Barron, Anne (2010) Kapitalismus 2.0 [Capitalism 2.0]. In: Becker, Karine and Gertenbach, Lars and Laux, Henning and Reitz, Tilman, (eds.) Grenzverschiebungen des Kapitalismus: Umkämpfte Räume und Orte des Widerstands [The Shifting Boundaries of Capitalism: Limits, Frontiers, and Spaces of Resistance]. Campus Verlag, Frankfurt am Main, Germany, pp. 137-163. ISBN 9783593391502

'Copyright Law's Musical Work' (2006) 15(1) Social and Legal Studies 101-127

This article addresses and contests a particular narrative about the history of copyright law's engagement with music, an exemplary version of which is to be found in Lydia Goehr's highly influential The Imaginary Museum of Musical Works(1992). According to this narrative, copyright law's conception of the musical object that it protects by means of a property right derives from an aesthetic conception of the musical 'work' that itself emerged from the field of musical practice, theory and criticism around 1800. Yet an analysis of the case law arising under the first modern copyright legislation of 1710 shows that copyright was recognized as vested in the composer of a musical 'writing' as early as 1777 in England, and that an embryonic legal 'work-concept' had already taken shape a decade or more earlier than that. This concept developed through a complex set of articulations between the doctrinal logic of property law and, especially, economic and aesthetic understandings of what a musical artefact was and where its value resided. However, far from simply absorbing aesthetic ideas about musical or other cultural practices, it is argued here that copyright's categories have developed relatively autonomously of these and other 'external' influences. Further, being only relatively autonomous, they have also actively helped to shape what is assumed - by Goehr and other historians of culture - to have shaped them. In short, the central claim of this article is that the work done by intellectual property discourse in forging conceptions of cultural form has been significant and important, and that copyright doctrine has accordingly played a major role in producing that plural construct which is known as 'the' musical work-concept.

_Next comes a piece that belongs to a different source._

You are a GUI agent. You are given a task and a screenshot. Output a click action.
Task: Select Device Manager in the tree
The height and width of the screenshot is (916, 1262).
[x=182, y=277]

'Copyright Law and Musical Practice: Harmony or Dissonance?' (2006) 15(1) Social and Legal Studies 25-51

The institution of copyright has frequently been criticized by scholars of popular music for systematically misrepresenting and under-privileging popular music as a field of creative practice. In this respect, it is sometimes suggested, copyright law harbours a bias in favour of Western art music that is remarkably similar to that embedded in musicology, the discipline in opposition to which popular music studies chiefly defines itself. Setting the scene for this special section of Social & Legal Studies on (copyright) law and music, this introduction reviews the literature in which these concerns have been expressed, and traces them to the fact that copyright law - not unlike musicology - operates with a conception of the musical artefact as a bounded expressive form originating in the compositional efforts of some individual: a fixed, reified work of authorship. It explores the origins and significance of the workconcept as a musicological category, and critically analyses the claim that the legal concept of the musical work is identical to this category and has been determined by it. It concludes with the suggestion that the legal and aesthetic musical work-concepts are at once distinct and overlapping: both reify a temporal experience (a musical event), but for very different reasons. Whereas the musicological category facilitates a certain kind of musical appreciation and certain kinds of listening practice, the legal category facilitates the drawing of proprietary boundaries around 'objects' that will figure in commercial transactions and be the focus of commercial expectations.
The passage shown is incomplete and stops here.